Edit: I've replaced the code sample with a more concise and reproducible setup.
In order to isolate the issue, I have created a new asp.net core MVC project using all default settings in visual studio, with no authentication. I created a view model as such:
public class TestingViewModel
{
public int Id { get; set; }
public string TextValue1 { get; set; }
public string TextValue2 { get; set; }
}
Then added a controller which fills the view model with data to pass to the view:
public IActionResult TestThings()
{
var list = new List<TestingViewModel>();
for(var i = 0; i < 1000; i++)
list.Add(new TestingViewModel {Id = i, TextValue1 = "Test", TextValue2 = "Test2"});
return View(list);
}
The view is the bare minimum possible to display the data:
@model List<DisplayForTest.ViewModels.TestingViewModel>
@foreach (var item in Model)
{
@Html.DisplayFor(m => item.Id)
@Html.DisplayFor(m => item.TextValue1)
@Html.DisplayFor(m => item.TextValue2)
}
When running this code, it takes over one second to run!

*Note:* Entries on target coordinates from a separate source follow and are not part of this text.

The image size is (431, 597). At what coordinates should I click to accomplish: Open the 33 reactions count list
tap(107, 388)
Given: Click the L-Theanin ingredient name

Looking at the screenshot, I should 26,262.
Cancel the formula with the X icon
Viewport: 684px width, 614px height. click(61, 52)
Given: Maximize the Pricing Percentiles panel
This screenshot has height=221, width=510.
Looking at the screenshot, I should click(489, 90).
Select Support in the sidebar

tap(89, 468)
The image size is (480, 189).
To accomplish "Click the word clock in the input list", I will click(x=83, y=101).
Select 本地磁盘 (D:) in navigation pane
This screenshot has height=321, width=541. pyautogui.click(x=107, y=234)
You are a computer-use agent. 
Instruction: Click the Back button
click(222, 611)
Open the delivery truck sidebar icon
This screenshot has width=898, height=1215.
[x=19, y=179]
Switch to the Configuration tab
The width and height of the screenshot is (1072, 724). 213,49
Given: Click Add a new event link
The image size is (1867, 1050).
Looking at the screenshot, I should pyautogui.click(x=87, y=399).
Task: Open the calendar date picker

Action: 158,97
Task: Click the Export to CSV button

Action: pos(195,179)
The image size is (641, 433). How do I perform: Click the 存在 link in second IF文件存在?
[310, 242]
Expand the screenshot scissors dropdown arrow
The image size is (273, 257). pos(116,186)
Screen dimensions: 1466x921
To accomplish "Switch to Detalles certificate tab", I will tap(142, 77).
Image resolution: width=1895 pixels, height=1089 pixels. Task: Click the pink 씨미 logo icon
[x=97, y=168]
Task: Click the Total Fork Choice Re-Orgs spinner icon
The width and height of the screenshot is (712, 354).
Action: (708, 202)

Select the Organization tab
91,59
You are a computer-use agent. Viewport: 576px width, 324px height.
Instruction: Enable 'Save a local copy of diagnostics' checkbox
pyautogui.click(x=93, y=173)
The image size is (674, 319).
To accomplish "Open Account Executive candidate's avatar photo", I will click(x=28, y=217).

The culprit is the DisplayFor. If I change the view as follows:
@model List<DisplayForTest.ViewModels.TestingViewModel>
@foreach (var item in Model)
{
@item.Id
@item.TextValue1
@item.TextValue2
}
This renders in 13ms. It's clear DisplayFor is adding a huge amount of time to rendering... on my PC that's nearly 0.4ms per call. While that's not bad in isolation, it makes it a pretty bad choice for lists or other things.
Is DisplayFor
really just that slow? Or am I using it incorrectly?